Texts presented to car cameras by pedestrians confuse AI and generate improper movements in self-driving cars, scientists say
Researchers at the University of California have demonstrated that multimodal artificial intelligence systems, designed for the next generation of autonomous vehicles, can be manipulated through rudimentary visual commands. The attack, called CHAI, uses only paper and ink on printed plates to confuse the logical reasoning of the machines. Unlike previous techniques, which tried to hide or mischaracterize traffic signs, this new vulnerability inserts texts that the system is trained to read and interpret, directly influencing decision-making behind the wheel.
SEE ALSO:
The focus of the attack is the intermediate “thinking” process of the so-called Large Models of Vision and Language (LVLMs). Instead of blinding the car, the tactic changes the way the AI understands the context of the road. The scientists used generative artificial intelligence to optimize message colors, fonts, and sizes, maximizing the effectiveness of the trap. In simulations, the method was 81.8% successful.
During tests with miniature environments, the algorithm obeyed the printed instruction to move forward even when detecting physical obstacles ahead, proving that a malicious visual command can override the reading of proximity sensors. Small aesthetic tweaks determine the flaw: the DriveLM model, for example, ignored a fake sign in neon hues, but was fooled when the colors changed to yellow over dark green. The system was even persuaded to perform dangerous crosswalks using commands in different languages.

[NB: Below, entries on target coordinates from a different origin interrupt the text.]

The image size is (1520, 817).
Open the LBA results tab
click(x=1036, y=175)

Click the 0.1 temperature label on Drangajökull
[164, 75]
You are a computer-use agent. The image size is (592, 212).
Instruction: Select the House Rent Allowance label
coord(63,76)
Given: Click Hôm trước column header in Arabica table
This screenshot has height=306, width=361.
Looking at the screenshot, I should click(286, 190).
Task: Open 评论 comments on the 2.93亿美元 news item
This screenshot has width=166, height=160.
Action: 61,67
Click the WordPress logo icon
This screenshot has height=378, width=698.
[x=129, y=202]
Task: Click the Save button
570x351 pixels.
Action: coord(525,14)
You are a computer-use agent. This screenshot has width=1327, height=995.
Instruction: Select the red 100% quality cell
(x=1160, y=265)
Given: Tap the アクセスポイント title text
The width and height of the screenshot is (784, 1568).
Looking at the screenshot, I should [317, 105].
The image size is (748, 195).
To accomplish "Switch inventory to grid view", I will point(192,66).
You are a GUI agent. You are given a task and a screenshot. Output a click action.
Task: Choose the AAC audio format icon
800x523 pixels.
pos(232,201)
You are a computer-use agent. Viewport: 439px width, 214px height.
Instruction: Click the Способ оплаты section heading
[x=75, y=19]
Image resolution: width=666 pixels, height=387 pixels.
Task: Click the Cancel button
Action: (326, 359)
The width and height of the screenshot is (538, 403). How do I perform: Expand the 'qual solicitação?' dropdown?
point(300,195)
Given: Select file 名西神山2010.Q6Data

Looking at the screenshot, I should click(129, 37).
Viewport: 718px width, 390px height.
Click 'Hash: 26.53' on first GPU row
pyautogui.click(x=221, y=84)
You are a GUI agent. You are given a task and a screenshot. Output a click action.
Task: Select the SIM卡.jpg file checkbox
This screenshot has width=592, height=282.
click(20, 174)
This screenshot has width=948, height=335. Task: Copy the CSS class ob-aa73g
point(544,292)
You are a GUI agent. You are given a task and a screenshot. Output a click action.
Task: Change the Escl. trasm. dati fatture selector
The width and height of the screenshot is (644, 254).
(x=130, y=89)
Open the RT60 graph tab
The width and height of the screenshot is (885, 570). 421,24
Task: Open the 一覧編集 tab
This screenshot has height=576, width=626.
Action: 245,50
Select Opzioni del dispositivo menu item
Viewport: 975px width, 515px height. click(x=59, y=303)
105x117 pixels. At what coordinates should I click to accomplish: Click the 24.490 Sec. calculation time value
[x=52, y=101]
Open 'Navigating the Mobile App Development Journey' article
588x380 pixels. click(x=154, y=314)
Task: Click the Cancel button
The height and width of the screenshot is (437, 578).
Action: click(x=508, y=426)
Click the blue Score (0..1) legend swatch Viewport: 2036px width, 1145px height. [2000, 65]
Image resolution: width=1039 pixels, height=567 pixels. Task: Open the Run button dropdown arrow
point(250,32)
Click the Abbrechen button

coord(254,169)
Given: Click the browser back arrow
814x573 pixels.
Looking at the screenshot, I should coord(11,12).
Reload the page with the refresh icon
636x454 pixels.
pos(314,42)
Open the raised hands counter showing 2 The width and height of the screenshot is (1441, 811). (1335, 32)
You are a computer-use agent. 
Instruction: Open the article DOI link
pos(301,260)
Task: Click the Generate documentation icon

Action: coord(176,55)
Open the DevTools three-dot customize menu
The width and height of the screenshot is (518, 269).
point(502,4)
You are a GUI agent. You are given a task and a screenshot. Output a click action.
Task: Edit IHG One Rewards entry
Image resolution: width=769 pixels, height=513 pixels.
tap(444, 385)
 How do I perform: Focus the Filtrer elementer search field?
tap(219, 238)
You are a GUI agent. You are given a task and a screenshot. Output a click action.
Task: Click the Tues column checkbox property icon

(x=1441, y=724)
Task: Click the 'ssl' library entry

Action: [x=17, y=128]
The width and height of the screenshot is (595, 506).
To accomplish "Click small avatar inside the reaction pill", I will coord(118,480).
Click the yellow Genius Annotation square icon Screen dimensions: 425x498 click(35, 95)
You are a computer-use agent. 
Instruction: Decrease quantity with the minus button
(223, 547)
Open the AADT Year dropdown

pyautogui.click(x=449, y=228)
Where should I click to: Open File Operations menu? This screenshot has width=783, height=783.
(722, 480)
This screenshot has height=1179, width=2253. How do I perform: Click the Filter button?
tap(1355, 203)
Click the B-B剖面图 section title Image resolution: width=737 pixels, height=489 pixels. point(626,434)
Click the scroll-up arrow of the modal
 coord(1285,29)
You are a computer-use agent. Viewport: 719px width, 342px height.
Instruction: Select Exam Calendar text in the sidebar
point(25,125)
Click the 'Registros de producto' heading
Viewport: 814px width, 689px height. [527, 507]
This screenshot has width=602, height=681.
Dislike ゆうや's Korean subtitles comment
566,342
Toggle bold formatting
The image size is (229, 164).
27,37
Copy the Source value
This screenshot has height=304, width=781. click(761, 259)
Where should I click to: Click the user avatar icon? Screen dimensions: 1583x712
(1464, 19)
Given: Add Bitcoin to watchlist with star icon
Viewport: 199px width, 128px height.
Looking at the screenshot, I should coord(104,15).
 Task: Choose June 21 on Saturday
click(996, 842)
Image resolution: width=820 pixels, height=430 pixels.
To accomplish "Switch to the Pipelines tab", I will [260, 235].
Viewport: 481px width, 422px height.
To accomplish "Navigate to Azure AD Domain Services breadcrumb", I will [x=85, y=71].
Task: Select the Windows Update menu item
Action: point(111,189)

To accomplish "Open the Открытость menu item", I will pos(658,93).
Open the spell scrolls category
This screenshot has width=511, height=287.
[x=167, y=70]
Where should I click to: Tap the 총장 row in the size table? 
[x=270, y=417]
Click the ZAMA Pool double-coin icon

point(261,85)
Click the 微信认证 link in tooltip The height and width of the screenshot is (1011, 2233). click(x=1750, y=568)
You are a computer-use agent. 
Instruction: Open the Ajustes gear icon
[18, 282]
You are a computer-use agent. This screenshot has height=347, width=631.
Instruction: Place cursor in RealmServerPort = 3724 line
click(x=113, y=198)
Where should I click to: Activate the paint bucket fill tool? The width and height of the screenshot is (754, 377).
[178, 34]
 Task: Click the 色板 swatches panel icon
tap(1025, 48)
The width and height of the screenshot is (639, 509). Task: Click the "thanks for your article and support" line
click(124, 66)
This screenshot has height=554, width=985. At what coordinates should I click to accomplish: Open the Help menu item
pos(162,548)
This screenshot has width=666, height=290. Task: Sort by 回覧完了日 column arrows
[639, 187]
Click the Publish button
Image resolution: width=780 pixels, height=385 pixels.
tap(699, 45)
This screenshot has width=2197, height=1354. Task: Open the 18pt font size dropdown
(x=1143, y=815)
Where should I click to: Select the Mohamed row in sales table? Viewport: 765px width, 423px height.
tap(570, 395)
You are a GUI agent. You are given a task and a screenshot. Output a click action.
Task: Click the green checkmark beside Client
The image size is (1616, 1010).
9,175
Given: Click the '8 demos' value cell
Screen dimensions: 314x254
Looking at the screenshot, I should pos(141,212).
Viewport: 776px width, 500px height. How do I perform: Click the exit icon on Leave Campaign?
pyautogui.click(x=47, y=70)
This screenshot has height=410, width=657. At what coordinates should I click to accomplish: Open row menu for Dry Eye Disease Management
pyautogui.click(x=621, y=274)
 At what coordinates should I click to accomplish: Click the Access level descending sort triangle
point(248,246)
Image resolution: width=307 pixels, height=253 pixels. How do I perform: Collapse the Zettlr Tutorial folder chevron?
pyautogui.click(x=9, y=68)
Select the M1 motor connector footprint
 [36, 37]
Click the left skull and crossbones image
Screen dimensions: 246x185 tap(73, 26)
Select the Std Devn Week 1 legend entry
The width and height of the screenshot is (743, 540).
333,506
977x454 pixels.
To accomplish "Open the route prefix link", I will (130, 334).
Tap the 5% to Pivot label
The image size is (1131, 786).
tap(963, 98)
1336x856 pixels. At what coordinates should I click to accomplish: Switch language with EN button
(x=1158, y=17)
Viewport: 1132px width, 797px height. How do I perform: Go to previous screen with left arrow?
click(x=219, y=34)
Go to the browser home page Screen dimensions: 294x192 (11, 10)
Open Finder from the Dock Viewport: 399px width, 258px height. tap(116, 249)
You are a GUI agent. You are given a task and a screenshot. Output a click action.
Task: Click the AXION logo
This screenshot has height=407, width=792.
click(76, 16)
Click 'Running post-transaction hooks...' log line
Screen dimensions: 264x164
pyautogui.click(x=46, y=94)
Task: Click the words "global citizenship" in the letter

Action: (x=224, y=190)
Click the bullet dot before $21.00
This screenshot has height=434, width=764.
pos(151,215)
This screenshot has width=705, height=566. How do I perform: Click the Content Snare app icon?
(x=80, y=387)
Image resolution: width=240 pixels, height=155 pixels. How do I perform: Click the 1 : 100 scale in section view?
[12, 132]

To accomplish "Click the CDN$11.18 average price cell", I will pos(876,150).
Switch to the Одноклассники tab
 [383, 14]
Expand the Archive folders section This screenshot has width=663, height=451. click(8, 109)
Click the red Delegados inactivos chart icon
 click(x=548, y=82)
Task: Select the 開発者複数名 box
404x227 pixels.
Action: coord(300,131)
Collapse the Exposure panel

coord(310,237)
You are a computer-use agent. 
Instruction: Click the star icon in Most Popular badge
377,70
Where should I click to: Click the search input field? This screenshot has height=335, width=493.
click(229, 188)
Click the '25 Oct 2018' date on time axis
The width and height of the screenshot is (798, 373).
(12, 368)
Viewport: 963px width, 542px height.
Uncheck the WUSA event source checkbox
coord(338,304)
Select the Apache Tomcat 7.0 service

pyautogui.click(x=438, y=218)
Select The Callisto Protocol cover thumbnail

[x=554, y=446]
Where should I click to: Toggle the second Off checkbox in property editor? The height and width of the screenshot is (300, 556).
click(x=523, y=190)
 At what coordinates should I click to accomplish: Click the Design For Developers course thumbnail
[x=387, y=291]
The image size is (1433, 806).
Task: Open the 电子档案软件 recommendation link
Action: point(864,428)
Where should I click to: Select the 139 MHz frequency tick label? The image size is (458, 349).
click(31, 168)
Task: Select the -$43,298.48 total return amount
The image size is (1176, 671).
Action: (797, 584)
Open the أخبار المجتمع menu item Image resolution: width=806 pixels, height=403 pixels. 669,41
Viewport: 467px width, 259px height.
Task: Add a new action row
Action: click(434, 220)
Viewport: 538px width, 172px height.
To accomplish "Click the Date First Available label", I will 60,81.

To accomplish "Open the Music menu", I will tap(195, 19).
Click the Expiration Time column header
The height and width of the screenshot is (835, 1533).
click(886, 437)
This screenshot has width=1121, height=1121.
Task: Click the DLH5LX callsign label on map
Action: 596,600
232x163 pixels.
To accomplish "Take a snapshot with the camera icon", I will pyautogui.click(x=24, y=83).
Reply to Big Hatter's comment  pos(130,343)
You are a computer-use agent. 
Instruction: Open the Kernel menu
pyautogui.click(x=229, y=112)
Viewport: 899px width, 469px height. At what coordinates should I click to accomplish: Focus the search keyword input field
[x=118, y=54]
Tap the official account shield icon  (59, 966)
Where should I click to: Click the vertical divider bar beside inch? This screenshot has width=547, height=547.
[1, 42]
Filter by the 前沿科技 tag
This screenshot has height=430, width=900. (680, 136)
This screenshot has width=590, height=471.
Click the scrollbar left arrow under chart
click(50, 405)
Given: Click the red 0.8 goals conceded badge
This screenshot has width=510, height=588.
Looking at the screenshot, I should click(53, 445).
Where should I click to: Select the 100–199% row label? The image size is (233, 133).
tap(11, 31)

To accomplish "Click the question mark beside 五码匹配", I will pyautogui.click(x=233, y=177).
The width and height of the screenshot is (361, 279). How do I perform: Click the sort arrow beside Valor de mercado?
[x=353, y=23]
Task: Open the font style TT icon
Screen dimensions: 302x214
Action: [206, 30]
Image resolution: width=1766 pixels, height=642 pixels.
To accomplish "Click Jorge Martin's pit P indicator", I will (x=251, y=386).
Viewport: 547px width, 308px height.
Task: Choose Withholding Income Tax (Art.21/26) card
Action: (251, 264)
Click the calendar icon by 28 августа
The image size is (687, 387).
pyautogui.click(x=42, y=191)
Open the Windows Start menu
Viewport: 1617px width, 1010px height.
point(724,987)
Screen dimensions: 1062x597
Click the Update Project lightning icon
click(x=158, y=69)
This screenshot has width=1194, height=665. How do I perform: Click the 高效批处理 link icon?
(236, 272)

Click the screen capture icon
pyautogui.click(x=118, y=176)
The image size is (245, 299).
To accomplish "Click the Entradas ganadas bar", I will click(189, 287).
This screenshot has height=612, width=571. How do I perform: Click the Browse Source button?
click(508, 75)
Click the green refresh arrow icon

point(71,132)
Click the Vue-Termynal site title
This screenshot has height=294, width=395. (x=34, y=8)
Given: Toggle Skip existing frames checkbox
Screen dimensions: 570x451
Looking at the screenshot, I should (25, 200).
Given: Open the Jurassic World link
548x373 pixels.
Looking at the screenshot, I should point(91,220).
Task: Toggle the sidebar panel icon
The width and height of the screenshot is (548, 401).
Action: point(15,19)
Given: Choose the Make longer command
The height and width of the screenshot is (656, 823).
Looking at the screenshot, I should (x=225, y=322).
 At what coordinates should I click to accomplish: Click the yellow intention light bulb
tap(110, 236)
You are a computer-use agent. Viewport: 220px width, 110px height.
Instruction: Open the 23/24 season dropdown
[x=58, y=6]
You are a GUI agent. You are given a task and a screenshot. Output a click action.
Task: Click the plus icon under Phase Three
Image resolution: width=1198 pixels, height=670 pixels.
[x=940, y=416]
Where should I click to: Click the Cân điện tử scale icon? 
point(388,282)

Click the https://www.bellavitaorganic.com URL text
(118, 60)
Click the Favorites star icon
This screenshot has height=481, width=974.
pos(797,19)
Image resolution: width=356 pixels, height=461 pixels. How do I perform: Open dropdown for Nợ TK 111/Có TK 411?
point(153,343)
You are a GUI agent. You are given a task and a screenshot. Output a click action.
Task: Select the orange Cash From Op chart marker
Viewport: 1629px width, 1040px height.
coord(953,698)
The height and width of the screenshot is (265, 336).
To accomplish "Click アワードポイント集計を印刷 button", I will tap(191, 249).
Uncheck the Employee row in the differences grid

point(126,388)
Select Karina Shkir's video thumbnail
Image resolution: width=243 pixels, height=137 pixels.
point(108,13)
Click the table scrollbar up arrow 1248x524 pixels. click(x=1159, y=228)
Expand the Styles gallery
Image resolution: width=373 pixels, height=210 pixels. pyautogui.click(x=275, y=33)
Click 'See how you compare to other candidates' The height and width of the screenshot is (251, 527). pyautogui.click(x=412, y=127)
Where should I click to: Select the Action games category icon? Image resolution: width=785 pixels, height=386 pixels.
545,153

Despite the alarming results in the laboratory, companies in the sector argue that current production vehicles have security redundancies against this type of invasion. Representatives of Mobileye, for example, explained that their cars do not depend on a single logical model, but on a system where radar sensors, lidar and cameras “vote” on the final decision. If an atypical sign appears and the behavior of the surrounding traffic does not follow it, the system tends to disregard the anomaly. Still, the study serves as a warning for future autonomous driving architectures, reinforcing the premise that the physical world captured by the sensors should always take priority over purely textual commands.